Y junto a todo ello, un nuevo militarismo parece crecer y afianzarse con la política atlantista y armamentista gubernamental. Se ha alcanzado ya tal militarización del presupuesto del Estado, que casi la mitad del total de inversiones estatales son de carácter militar. Como es bien sabido, estas inversiones se dedican en su mayor parte a la compra de material bélico, con prioridades estratégicas que parecen hacer resurgir esa vocación africanista, siempre latente, del Ejército español. Y por debajo de la argumentación oficial a favor del armamento como un factor de estímulo a la economía nacional, se acrecientan las importaciones y la consiguiente dependencia exterior. El famoso complejo militar-industrial que denunció el general-presidente Eisenhower extiende así sus tentáculos en esta plataforma peninsular.
Hay, pues, sobrados motivos de alarma cuando se oye hablar de colaboración con el llamado poder militar. Si nadie podría asegurar sin riesgo que se han extinguido los delirios golpistas y ya no queda ningún uniforme empeñado en salvarnos (si así fuera, no haría falta cambiar la jurisdicción del delito de rebelión), menos aún podría sostenerse que se ha disuelto totalmente la arraigada mentalidad que situaba al Ejército en un papel de reserva permanente de la vida política. No serían ajenas a esta tendencia algunas predilecciones por la relación directa de los mandos militares con el rey y la consideración de éste como árbitro (¡qué diría, pongamos por caso, la señora Thatcher si oyera algo similar!). Hasta Felipe González se debió sentir condicionado por el añejo patrioterismo castrense cuando, en las solemnes semanas inmediatas a su investidura como presidente del Gobierno, utilizó un sospechoso símil orgánico y habló del Ejército como la "columna vertebral" del Estado.
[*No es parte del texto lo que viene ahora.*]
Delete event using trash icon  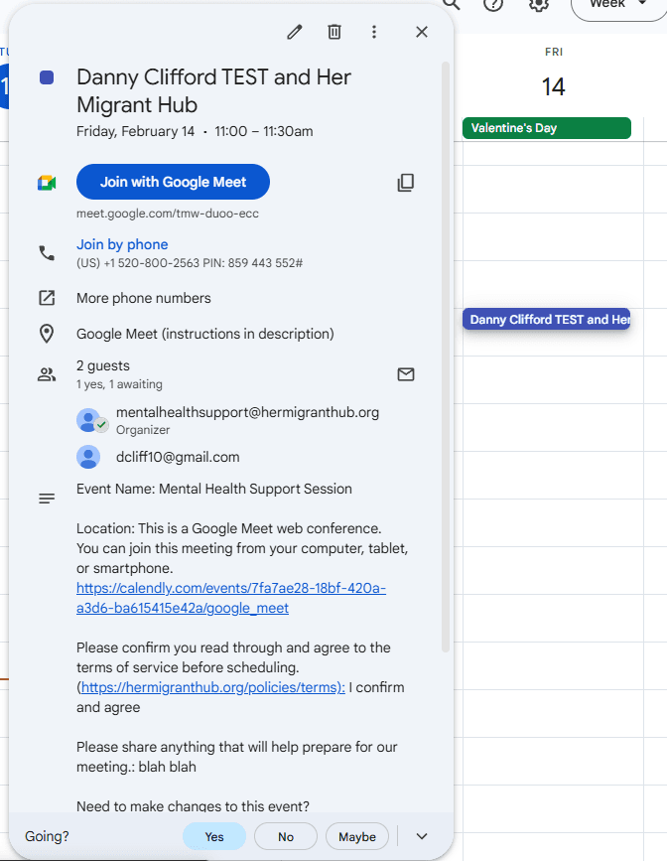click(x=334, y=32)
Hay, pues, un viejo militarismo que, si bien ha sido visiblemente limitado en algunos de sus ámbitos tradicionales de influencia, no ha cesado del todo. Y con la nueva política armamentista puede abrirse también una vía de reconversión de la inveterada mentalidad de casta de los militares en algo parecido a un cooperativismo armado. El gráfico eufemismo de la expresión poderesfácticos podría sintonizar así con una general proliferación de corporativismos sociales en esta época de cambios económicos, quebrantos de las conciencias de clase y escasez de cultura cívica. Con la misma lógica histórica con que se propugna la consolidacióny las concesiones al poder militar se podría argumentar la institucionaliz ación del poder eclesial, del poder bancario o del poder policial. Lo que se consolidaría de este modo sería una especie de refeudalización de la sociedad. Y no sólo este horizonte contradice el principio de igualdad -cuando menos, legal y moral, si no social- en que se basa la democracia, sino que el corporativismo armado resulta particularmente dispendioso y temerario, como es fácil advertir. Consolidar la democracia debe suponer, pues, entre otras cosas, seguir combatiendo el aislamiento, el autorreclutamiento social del personal militar y el hermetismo que han distinguido tradicionalmente a las Fuerzas Armadas. Sólo puede concebirse como una prosecución y profundización de la desmilitarización jurisdiccional, policial, presupuestaria, de la política exterior, tecnológica, comercial e industrial.